** Exercise description **
Please edit the material below by replacing every "code box" with "code block", and reproduce all lines with nothing else changed.

** Source records **

····················

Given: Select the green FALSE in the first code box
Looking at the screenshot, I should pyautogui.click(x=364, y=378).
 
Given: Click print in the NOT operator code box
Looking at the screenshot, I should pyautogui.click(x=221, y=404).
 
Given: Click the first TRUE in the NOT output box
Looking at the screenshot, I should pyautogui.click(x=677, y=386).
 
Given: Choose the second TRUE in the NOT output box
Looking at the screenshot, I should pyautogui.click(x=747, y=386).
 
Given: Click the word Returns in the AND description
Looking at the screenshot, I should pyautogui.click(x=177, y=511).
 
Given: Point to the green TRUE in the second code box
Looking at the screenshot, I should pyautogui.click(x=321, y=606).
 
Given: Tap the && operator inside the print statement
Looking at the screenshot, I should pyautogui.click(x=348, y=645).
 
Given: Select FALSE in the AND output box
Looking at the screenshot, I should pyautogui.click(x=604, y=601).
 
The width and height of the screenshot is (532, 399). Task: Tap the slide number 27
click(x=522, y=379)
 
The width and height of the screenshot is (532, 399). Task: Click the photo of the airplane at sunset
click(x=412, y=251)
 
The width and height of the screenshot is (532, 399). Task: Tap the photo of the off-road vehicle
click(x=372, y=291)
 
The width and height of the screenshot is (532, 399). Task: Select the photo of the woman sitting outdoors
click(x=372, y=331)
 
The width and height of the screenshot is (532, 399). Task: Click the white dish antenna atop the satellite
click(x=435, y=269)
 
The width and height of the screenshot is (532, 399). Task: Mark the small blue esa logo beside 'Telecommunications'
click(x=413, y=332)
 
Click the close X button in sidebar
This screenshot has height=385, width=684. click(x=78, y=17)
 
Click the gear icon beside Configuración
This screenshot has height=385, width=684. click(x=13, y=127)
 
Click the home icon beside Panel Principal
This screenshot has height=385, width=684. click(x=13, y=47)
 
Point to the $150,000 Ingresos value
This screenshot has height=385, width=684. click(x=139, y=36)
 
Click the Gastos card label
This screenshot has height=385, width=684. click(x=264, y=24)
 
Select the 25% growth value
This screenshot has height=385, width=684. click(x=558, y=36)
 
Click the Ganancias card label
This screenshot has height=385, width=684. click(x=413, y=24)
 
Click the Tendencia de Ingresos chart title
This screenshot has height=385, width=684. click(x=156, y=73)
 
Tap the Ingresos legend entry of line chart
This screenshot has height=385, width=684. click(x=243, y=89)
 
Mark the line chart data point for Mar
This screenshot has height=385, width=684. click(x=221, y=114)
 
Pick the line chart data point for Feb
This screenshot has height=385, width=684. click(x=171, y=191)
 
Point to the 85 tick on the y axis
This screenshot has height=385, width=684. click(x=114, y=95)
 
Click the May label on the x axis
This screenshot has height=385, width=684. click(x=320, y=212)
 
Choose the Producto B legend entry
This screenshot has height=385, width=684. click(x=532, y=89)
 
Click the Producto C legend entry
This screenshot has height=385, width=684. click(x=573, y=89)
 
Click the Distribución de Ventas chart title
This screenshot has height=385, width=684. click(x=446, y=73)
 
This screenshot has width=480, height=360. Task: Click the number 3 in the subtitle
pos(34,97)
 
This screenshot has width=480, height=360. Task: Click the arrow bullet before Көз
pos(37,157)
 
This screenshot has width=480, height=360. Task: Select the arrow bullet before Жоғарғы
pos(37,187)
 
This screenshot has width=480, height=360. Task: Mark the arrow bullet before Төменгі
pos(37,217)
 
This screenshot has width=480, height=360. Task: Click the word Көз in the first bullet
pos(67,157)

····················

** Problem solution **
Given: Select the green FALSE in the first code block
Looking at the screenshot, I should pyautogui.click(x=364, y=378).
 
Given: Click print in the NOT operator code block
Looking at the screenshot, I should pyautogui.click(x=221, y=404).
 
Given: Click the first TRUE in the NOT output box
Looking at the screenshot, I should pyautogui.click(x=677, y=386).
 
Given: Choose the second TRUE in the NOT output box
Looking at the screenshot, I should pyautogui.click(x=747, y=386).
 
Given: Click the word Returns in the AND description
Looking at the screenshot, I should pyautogui.click(x=177, y=511).
 
Given: Point to the green TRUE in the second code block
Looking at the screenshot, I should pyautogui.click(x=321, y=606).
 
Given: Tap the && operator inside the print statement
Looking at the screenshot, I should pyautogui.click(x=348, y=645).
 
Given: Select FALSE in the AND output box
Looking at the screenshot, I should pyautogui.click(x=604, y=601).
 
The width and height of the screenshot is (532, 399). Task: Tap the slide number 27
click(x=522, y=379)
 
The width and height of the screenshot is (532, 399). Task: Click the photo of the airplane at sunset
click(x=412, y=251)
 
The width and height of the screenshot is (532, 399). Task: Tap the photo of the off-road vehicle
click(x=372, y=291)
 
The width and height of the screenshot is (532, 399). Task: Select the photo of the woman sitting outdoors
click(x=372, y=331)
 
The width and height of the screenshot is (532, 399). Task: Click the white dish antenna atop the satellite
click(x=435, y=269)
 
The width and height of the screenshot is (532, 399). Task: Mark the small blue esa logo beside 'Telecommunications'
click(x=413, y=332)
 
Click the close X button in sidebar
This screenshot has height=385, width=684. click(x=78, y=17)
 
Click the gear icon beside Configuración
This screenshot has height=385, width=684. click(x=13, y=127)
 
Click the home icon beside Panel Principal
This screenshot has height=385, width=684. click(x=13, y=47)
 
Point to the $150,000 Ingresos value
This screenshot has height=385, width=684. click(x=139, y=36)
 
Click the Gastos card label
This screenshot has height=385, width=684. click(x=264, y=24)
 
Select the 25% growth value
This screenshot has height=385, width=684. click(x=558, y=36)
 
Click the Ganancias card label
This screenshot has height=385, width=684. click(x=413, y=24)
 
Click the Tendencia de Ingresos chart title
This screenshot has height=385, width=684. click(x=156, y=73)
 
Tap the Ingresos legend entry of line chart
This screenshot has height=385, width=684. click(x=243, y=89)
 
Mark the line chart data point for Mar
This screenshot has height=385, width=684. click(x=221, y=114)
 
Pick the line chart data point for Feb
This screenshot has height=385, width=684. click(x=171, y=191)
 
Point to the 85 tick on the y axis
This screenshot has height=385, width=684. click(x=114, y=95)
 
Click the May label on the x axis
This screenshot has height=385, width=684. click(x=320, y=212)
 
Choose the Producto B legend entry
This screenshot has height=385, width=684. click(x=532, y=89)
 
Click the Producto C legend entry
This screenshot has height=385, width=684. click(x=573, y=89)
 
Click the Distribución de Ventas chart title
This screenshot has height=385, width=684. click(x=446, y=73)
 
This screenshot has width=480, height=360. Task: Click the number 3 in the subtitle
pos(34,97)
 
This screenshot has width=480, height=360. Task: Click the arrow bullet before Көз
pos(37,157)
 
This screenshot has width=480, height=360. Task: Select the arrow bullet before Жоғарғы
pos(37,187)
 
This screenshot has width=480, height=360. Task: Mark the arrow bullet before Төменгі
pos(37,217)
 
This screenshot has width=480, height=360. Task: Click the word Көз in the first bullet
pos(67,157)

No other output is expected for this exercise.